CHAPITRE IX
L’astronef à forme d’entonnoir planait à cinq cents kilomètres de la Terre. Les écrans extérieurs ne montraient aucune image. En revanche, Conor était en communication avec la base lunaire. Son visage trahissait la déception.
— Je suis navré, PZ.27. Vingt habitants de S.03 se trouvaient à portée de nos mains. Nous les aurions emmenés sur le satellite. Mais des policiers en cagoule sont intervenus. Immédiatement, Joe Maubry et Joan Wayle se sont portés à leur rencontre, avec l’intention de leur ôter leurs vêtements étanches. Ils sont parvenus à dévêtir l’un d’eux, que nous avons immobilisé par rayonnement IT.102. Mais les deux Terriens ont succombé sous le nombre.
Conor s’était fait greffer la voix d’un Hindou, et il parlait sur un ton un peu aigrelet. Réglus et Irès disposaient aussi de cette faculté d’expression, et ils avaient rapidement établi un dialecte commun, celui qu’ils utilisaient déjà précédemment sur les ardoises. Un vocabulaire assez riche, purement conventionnel, créé pour les besoins, et que tous les Yors comprenaient.

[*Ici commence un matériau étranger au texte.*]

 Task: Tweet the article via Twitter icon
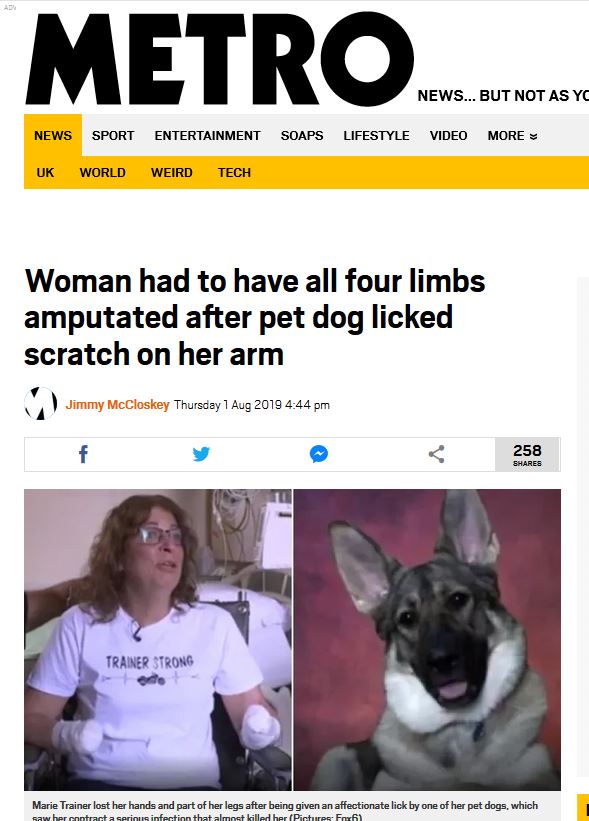(x=201, y=454)
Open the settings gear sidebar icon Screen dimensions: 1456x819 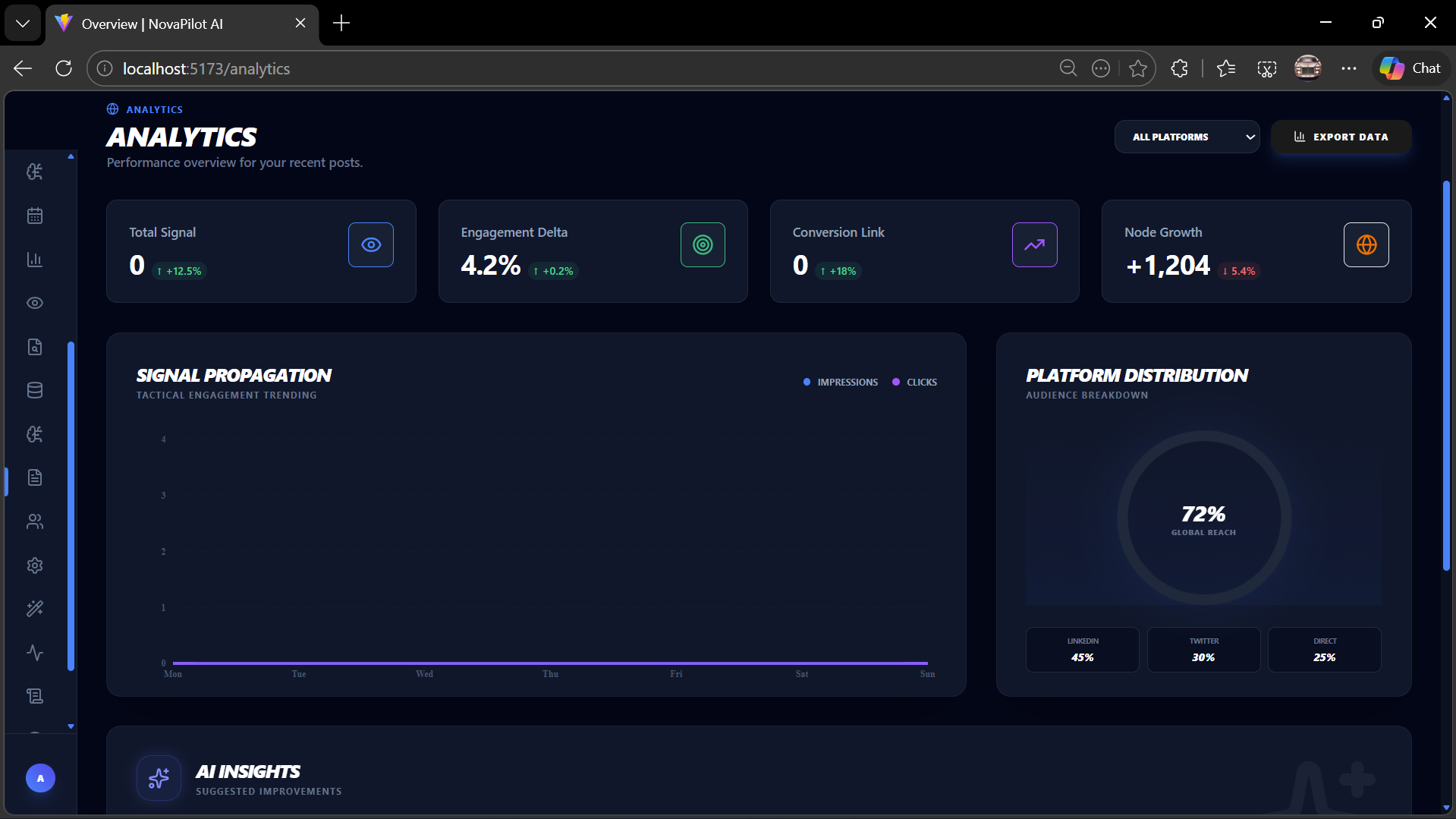pyautogui.click(x=35, y=565)

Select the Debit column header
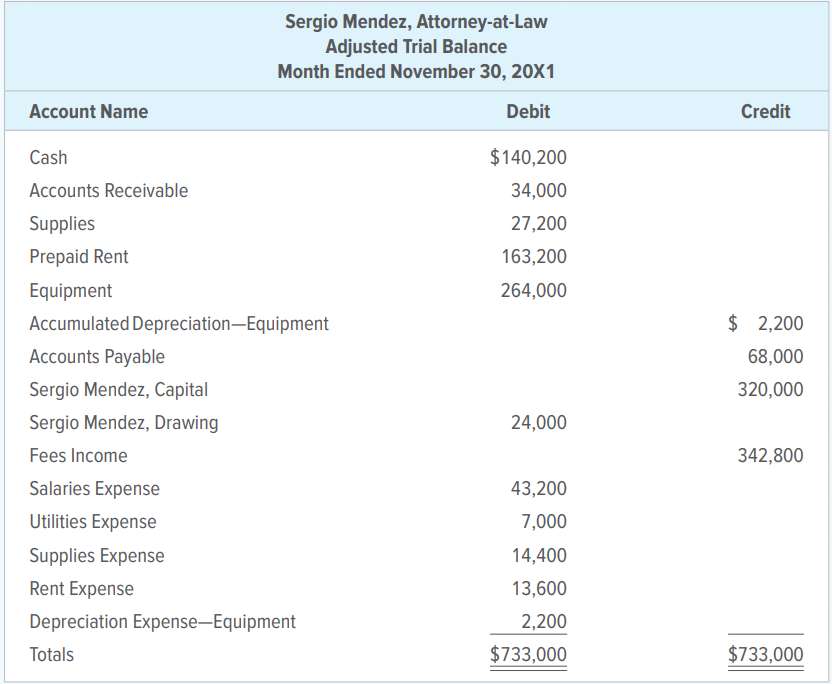[x=528, y=111]
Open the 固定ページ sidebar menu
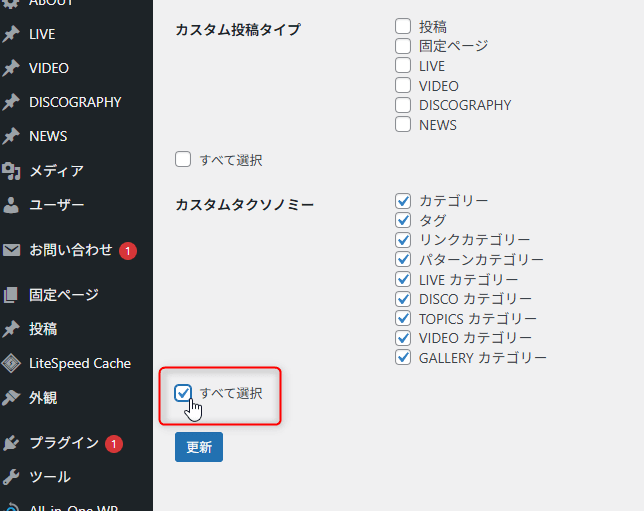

Naturellement, au début, la parole sortait avec difficulté des lèvres des Yors. Mais ceux-ci s’adaptaient très vite et accomplissaient d’énormes progrès.
Osteh, encore aphone, montra son ardoise à la caméra.
— Faisons-nous oublier momentanément, et rentrez à la base.
— Très bien, PZ.27.
Conor coupa la communication. Il haussa les épaules et se tourna vers Héphar.
— Vous avez entendu ? Ou plutôt, vous avez lu ? Puisque Osteh ne possède pas encore un organe vocal. Nous rentrons.
— Vous semblez déçu, Conor. Terriblement déçu. Je comprends.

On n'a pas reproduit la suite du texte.